WHAT TO WORK ON: Summarize the article about transgender inmates and gender-affirming surgery in two sentences.

PASSAGE FOR REVIEW:
══════════════════════════════

The Independent

Meet the pioneering transgender inmates who fought for gender-affirming surgery in US prisons

Source: AP

More than a dozen states have enacted policies banning gender-affirming healthcare for transgender people, as Republicans nationwide have made limiting the rights of LGBTQ+ people a central part of their platform.

However, in US prisons, hardly known for vigorously protecting civil liberties, an unlikely revolution is underway, moving things ever so slowly in the opposite direction. Thanks to a group of pioneering inmates, in the last seven months, the federal prison system provided the first and second ever recorded cases of gender-affirming surgery for its prisoners.

The procedures were a culmination of decades of activism, perseverance, and lawsuits from transgender people in the carcercal system, who fought for legal recognition and dignity at the same time they were fighting for survival, with trans people behind bars facing staggering amounts of violence and sexual abuse.

Nonetheless, despite these milestones, incarcerated people and legal experts say the prison system still barely recognises the basic humanity of trans people, and puts up numerous hurdles to them getting the medical which they need – and which they are entitled to under the US Constitution.

There are an estimated 1,200 transgender people in the US prisons, less than one per cent of the total population behind bars. They may be a small population, but trans people face a disproportionate share of the violence and abuse that plagues the American prison system at large.

Being trans in prison “exponentially increases the risk of being sexually abused and physically abused,” Julie Abbate, national advocacy director at Just Detention International, a human rights organisation which seeks to end sexual abuse in prisons, told The Independent.

More than one third of trans people in prisons and jails experience sexual violence, the highest reported level of any group, according to a 2018 report by the Bureau of Justice. Many struggle to access basic services from prisons, like being housed in the wing matching their gender or getting hormone treatments.

══════════════════════════════

GIVEN RECORDS:
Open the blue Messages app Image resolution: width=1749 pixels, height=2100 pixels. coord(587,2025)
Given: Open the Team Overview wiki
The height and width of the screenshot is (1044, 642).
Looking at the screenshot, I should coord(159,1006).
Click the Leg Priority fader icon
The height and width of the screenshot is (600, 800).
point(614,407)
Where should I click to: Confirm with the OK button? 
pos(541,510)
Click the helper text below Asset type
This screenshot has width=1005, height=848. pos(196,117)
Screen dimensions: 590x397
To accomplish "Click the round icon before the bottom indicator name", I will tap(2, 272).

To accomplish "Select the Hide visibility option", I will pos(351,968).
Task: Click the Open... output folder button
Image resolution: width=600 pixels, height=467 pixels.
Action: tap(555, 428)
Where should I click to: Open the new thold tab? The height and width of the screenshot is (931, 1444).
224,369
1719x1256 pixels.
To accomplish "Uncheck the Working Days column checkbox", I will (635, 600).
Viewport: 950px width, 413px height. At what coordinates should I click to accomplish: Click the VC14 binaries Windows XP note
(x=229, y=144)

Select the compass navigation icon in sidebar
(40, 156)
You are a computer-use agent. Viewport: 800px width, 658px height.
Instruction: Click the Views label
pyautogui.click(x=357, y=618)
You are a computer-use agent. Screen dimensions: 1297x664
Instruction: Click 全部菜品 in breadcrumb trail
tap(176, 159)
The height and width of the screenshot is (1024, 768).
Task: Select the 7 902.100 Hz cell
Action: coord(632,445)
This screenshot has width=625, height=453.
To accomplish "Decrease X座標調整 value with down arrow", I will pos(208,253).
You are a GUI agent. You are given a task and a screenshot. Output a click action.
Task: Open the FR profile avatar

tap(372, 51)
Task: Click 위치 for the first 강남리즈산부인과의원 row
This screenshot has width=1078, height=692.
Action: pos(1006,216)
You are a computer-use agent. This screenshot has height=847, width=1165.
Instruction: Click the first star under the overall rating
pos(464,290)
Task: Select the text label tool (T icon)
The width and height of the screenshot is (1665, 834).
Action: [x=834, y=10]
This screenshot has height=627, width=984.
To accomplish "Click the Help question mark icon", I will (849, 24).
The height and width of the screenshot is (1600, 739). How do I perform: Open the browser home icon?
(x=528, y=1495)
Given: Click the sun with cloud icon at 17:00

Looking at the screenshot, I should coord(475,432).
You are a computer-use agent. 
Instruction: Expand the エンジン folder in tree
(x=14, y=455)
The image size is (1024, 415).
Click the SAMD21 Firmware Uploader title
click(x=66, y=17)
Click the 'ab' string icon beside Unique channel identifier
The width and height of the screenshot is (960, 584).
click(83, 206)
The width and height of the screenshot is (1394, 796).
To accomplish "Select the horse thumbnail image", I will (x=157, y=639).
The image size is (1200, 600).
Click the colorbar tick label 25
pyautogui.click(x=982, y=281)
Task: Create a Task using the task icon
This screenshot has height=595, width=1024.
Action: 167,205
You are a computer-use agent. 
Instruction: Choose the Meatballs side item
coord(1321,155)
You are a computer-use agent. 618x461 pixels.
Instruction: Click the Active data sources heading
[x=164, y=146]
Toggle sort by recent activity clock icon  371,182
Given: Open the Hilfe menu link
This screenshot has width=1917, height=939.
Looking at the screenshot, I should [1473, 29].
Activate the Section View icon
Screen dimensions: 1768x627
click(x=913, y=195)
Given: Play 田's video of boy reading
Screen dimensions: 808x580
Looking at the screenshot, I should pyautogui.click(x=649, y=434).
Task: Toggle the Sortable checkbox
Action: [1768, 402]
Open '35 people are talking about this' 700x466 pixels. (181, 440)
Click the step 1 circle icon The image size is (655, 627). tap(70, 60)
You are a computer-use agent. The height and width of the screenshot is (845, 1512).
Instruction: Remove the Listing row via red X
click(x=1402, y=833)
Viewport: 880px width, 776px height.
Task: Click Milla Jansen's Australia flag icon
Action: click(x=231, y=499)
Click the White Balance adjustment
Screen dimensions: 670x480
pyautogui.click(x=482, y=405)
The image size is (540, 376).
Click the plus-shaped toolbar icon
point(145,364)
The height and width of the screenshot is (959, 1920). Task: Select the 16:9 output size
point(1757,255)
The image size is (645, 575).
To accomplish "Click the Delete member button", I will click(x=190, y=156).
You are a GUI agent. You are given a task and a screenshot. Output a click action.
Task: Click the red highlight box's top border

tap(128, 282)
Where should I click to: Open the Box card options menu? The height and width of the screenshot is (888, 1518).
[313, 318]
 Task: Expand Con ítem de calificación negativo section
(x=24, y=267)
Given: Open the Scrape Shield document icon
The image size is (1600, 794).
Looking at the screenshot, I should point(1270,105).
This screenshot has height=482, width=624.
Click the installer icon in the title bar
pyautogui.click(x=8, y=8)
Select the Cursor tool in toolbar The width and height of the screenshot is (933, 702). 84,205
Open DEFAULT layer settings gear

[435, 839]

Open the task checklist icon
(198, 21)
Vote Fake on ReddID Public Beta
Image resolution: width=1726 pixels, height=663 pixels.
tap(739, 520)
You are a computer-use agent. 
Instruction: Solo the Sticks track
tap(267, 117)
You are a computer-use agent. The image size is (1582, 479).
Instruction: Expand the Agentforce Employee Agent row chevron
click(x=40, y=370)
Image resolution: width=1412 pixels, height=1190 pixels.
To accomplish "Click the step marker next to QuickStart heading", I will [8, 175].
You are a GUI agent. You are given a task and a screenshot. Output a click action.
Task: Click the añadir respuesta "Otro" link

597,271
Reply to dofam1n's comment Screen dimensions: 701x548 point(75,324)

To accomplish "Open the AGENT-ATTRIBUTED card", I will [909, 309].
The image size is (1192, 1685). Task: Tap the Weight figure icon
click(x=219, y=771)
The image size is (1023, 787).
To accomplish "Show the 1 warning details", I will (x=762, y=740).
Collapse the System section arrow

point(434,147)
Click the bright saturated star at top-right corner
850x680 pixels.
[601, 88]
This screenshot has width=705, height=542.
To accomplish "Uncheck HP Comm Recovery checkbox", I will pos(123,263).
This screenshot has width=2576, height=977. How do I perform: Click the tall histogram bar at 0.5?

══════════════════════════════

PROBLEM SOLUTION: Although more than a dozen states have banned gender-affirming healthcare for transgender people, the federal prison system has provided its first two recorded gender-affirming surgeries in the last seven months, the result of decades of activism and lawsuits by transgender inmates. Incarcerated people and legal experts say the system still puts up many hurdles to the medical care trans prisoners need, and the estimated 1,200 trans people in US prisons face a disproportionate share of violence and sexual abuse.